On November 7, 2013, a funny thing happened. In the span of a few minutes, about 1,600 people suddenly became millionaires. Most of them were in the San Francisco Bay area, but some were across the U.S. and even further out in the world.
All of these people were investors in Twitter, and on that day in November, their investments suddenly became incredibly valuable as the company filed for its initial public offering or IPO.
You probably know that an IPO is when a company goes from being private to being publicly traded on the stock market. But how does this process work? Why do companies do it? And who benefits the most from the IPO?
Most companies in the world are private — while they have shares, those shares aren’t traded on a public exchange, and their value doesn’t change that often. Those shares are usually held by founders, investors (often venture capitalists) and employees with stock options.
During an IPO, the company creates new shares, which are then sold to the public on a stock exchange. This way, the company gets a bunch of money from the sale of the shares, which it can use to expand into new markets, or into a new line of business, for example. This is the first popular reason why companies do an IPO: a big influx of money for the company.

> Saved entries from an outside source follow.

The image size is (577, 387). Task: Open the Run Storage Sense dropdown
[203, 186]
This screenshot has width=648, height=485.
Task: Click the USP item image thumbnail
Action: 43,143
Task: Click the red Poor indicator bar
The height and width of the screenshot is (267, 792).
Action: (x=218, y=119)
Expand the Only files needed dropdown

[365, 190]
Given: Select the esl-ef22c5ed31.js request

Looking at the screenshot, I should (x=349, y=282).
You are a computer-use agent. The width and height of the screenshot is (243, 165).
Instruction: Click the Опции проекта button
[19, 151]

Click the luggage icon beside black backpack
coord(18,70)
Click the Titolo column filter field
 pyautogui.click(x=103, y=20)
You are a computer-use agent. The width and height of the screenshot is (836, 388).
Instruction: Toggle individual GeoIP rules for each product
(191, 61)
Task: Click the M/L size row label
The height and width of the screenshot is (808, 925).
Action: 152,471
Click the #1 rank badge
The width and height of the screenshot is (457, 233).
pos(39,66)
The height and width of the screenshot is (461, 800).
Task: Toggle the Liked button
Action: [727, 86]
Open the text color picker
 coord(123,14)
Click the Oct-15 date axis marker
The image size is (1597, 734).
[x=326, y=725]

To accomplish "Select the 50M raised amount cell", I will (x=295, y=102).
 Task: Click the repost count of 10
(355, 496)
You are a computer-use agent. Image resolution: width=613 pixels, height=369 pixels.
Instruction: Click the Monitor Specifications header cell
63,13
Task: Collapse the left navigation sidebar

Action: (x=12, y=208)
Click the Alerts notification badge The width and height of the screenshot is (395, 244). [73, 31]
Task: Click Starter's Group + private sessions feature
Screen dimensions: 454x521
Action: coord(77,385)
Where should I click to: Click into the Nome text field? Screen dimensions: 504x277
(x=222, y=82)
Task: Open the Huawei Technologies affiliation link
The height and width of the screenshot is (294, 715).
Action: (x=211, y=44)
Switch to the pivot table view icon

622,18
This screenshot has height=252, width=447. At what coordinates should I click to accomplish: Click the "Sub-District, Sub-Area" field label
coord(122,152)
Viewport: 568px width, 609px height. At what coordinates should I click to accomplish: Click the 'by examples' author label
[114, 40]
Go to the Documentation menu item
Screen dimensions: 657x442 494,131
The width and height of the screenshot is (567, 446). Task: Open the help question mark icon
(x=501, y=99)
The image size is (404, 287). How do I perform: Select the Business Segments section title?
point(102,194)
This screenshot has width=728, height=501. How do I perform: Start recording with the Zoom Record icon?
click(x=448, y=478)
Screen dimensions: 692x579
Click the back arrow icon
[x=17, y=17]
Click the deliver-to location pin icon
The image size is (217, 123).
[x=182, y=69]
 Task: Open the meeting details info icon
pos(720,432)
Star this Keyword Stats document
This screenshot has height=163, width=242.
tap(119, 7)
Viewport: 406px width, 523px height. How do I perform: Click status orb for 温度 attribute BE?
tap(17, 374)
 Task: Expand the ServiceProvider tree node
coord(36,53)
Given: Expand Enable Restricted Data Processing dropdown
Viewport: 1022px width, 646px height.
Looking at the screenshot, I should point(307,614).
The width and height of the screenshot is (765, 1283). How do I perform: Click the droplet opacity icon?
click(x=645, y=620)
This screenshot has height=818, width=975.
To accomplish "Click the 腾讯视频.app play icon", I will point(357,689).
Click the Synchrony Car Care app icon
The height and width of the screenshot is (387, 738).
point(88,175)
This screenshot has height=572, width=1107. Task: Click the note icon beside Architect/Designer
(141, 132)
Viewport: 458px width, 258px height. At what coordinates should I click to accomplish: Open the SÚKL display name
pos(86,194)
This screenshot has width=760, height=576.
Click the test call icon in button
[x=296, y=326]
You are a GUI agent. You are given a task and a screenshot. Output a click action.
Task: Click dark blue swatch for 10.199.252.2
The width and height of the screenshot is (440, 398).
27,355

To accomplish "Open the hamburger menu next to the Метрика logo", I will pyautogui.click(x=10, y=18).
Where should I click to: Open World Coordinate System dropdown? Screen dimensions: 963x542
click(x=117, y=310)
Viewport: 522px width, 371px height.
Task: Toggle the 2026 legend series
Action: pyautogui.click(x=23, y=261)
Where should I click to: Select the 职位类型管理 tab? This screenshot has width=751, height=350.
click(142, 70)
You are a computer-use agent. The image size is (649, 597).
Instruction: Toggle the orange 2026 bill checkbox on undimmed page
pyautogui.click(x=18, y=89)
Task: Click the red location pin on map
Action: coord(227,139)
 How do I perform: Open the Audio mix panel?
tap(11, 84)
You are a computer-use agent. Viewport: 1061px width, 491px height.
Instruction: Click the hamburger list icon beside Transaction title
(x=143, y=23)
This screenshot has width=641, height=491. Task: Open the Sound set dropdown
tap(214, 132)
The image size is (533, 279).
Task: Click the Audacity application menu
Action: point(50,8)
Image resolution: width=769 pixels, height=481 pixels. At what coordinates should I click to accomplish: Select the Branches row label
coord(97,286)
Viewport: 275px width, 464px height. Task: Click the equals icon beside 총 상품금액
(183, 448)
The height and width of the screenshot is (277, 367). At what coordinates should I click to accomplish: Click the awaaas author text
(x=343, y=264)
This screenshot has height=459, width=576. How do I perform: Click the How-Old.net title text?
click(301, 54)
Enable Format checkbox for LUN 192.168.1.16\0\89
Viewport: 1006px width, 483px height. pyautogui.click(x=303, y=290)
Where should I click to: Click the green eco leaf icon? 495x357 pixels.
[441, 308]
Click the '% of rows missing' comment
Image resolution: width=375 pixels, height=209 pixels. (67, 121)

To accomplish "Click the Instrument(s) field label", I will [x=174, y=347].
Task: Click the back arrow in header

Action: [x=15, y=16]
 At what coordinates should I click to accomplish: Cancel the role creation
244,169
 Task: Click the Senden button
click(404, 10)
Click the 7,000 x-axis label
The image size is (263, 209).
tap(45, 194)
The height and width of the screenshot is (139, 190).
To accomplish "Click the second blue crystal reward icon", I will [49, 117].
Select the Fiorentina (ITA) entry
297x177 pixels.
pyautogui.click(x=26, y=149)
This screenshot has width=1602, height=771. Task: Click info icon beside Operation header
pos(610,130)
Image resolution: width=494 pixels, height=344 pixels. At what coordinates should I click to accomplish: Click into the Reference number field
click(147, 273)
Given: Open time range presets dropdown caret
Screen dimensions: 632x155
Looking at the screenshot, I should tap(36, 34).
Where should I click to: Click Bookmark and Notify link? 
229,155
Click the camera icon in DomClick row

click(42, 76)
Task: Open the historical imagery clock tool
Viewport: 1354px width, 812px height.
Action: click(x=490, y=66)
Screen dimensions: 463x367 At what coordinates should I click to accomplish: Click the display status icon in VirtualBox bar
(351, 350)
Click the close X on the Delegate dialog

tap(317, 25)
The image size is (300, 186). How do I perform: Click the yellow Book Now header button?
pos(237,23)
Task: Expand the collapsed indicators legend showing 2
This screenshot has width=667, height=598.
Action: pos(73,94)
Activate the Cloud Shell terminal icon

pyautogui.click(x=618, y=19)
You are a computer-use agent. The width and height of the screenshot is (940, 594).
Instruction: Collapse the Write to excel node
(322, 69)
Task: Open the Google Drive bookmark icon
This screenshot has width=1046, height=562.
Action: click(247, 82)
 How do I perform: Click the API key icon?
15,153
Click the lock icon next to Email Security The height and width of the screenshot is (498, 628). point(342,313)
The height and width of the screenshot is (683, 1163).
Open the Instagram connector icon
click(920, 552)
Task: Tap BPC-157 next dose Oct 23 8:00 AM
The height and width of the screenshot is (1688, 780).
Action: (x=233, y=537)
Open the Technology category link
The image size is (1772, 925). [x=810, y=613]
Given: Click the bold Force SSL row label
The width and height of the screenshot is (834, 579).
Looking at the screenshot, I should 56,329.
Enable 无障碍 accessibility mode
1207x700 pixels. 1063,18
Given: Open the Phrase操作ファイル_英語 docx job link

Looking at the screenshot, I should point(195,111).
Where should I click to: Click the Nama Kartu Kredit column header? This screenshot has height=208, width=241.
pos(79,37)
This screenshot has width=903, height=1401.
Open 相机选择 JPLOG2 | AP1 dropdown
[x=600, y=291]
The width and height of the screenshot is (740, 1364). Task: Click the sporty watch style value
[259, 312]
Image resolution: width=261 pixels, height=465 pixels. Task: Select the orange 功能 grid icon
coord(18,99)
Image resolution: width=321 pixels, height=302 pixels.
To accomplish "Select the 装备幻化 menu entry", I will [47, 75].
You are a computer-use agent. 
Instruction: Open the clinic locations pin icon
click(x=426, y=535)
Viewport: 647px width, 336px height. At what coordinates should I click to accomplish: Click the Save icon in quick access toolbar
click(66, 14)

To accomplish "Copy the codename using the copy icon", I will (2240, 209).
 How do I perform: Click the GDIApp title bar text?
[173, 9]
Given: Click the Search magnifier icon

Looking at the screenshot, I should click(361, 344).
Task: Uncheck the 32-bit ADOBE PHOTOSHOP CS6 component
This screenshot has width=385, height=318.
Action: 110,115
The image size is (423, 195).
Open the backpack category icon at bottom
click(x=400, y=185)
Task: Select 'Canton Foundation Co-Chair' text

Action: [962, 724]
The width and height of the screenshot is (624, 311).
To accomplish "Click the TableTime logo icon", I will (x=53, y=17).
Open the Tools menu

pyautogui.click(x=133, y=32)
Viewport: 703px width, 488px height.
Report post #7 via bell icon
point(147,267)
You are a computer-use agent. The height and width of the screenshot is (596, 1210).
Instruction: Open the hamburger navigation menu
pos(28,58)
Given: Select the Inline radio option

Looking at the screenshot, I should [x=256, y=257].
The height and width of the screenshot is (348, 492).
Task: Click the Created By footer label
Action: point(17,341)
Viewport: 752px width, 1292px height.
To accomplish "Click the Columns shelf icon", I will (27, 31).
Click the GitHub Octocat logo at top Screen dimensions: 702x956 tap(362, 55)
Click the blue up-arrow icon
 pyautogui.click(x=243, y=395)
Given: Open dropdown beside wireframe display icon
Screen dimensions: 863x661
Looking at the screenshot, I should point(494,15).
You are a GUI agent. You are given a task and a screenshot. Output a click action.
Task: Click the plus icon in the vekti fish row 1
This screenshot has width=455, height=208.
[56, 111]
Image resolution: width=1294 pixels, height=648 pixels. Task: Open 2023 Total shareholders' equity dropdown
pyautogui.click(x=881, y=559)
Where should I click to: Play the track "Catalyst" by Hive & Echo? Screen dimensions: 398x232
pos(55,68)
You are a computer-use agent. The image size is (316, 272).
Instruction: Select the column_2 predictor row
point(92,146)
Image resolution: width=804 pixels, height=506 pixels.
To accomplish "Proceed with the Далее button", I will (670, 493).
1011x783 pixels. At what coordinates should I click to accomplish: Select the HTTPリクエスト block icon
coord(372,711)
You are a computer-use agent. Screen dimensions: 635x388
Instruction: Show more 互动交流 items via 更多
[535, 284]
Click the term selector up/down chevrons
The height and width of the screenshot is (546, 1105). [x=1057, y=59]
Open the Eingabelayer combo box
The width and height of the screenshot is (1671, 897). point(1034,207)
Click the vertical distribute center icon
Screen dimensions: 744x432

Once the company is public, the shares that the owners, investors and employees had also become public: they can sell them on the stock market like any other stock. This is the second popular reason why companies do an IPO: investors and employees making money and getting a return on their investment into the company.
Getting to IPO day is often one of the hardest things a company will do. It requires a ton of time, energy, not to mention money to go through the process properly.
The first step for a company is to find an underwriter: this is typically an investment bank. The underwriter’s job is to figure out how much interest there is for the company’s shares, and come up with a price for the stock, as well as decide how many shares to sell. This is a tight balancing act: sell too few shares, or at too low a price, and the company makes less money than it could have. Sell too many, or at too high a price, and the price collapses on the first day of trading.
Underwriters, along with the company executives, do this by talking at a roadshow to as many investors as they can. They pitch the company to funds, and the funds try to figure out whether the company is a good investment. After the roadshow, the underwriters use the feedback they’ve collected to figure out how much general interest there might be in the shares on the open market.
Fun fact: the underwriters actually end up being the ones who sell the shares. Once they come up with a price and number, they buy those shares from the company and then sell them on the open market on IPO day. They also have an option to sell more, called a greenshoe option, but that’s a topic for another day.
Companies also have to prepare a lot of documents before the IPO. The most important one for potential investors is the prospectus, an incredibly detailed document that outlines what the company does, why it wants to IPO, and crucially, includes detailed financial information about the company. It also includes a risks section, where the company very honestly acknowledges all the ways it could fail. This section is especially interesting to investors and has caused some headlines in the news in the past. For example, Uber, in its IPO prospectus, said the company might never make a profit.
Once a company is public, anyone can buy its shares. But the advantage of investing in an IPO usually comes from being able to buy the shares at the IPO price. This is called subscribing to an IPO. That way, when the shares start trading, you can immediately benefit if they open higher, which almost 75% of companies have done in the past.
Unfortunately for retail investors, a majority of IPO shares are sold to funds, pension plans, and other kinds of institutional investors. In a typical IPO, less than a third of shares are sold to retail investors. Those retail investors also tend to be wealthier clients of the underwriting bank, or employees of the company, instead of investors on the open market.
In the Twitter example, many of the people who benefited the most were employees with stock options — through those options, they were able to hold shares before the IPO and benefit from the price increase as soon as shares opened. For many retail investors, the profits were much lower: Twitter’s share price briefly spiked after its IPO in 2014, but then fell below it’s first-day trading price and didn’t recover until 2018.
However, as retail investing is growing, digital brokers are starting to offer IPO subscriptions to their retail users. In the future, we might see IPOs open up much more, as this once exclusive area becomes democratized the way that investing has been.
How do companies who have recently had their IPO perform beyond the first day? The answer varies from year to year. There are ETFs that only include freshly IPO’d companies, and their performance is watched closely. A study by Swiss investment bank UBS also found that, between 1975 and 2011, a majority of companies had share prices lower than in their first-day after five years.
But not everyone holds company shares for 5 years. For many people, subscribing to an IPO is just about that first-day price bump. If you’re deciding whether to subscribe, be sure to take a long look at the prospectus. If the company is U.S.-based, you can find the prospectus on the website of the Securities and Exchange Commission.
Whether you invest is, of course, up to you.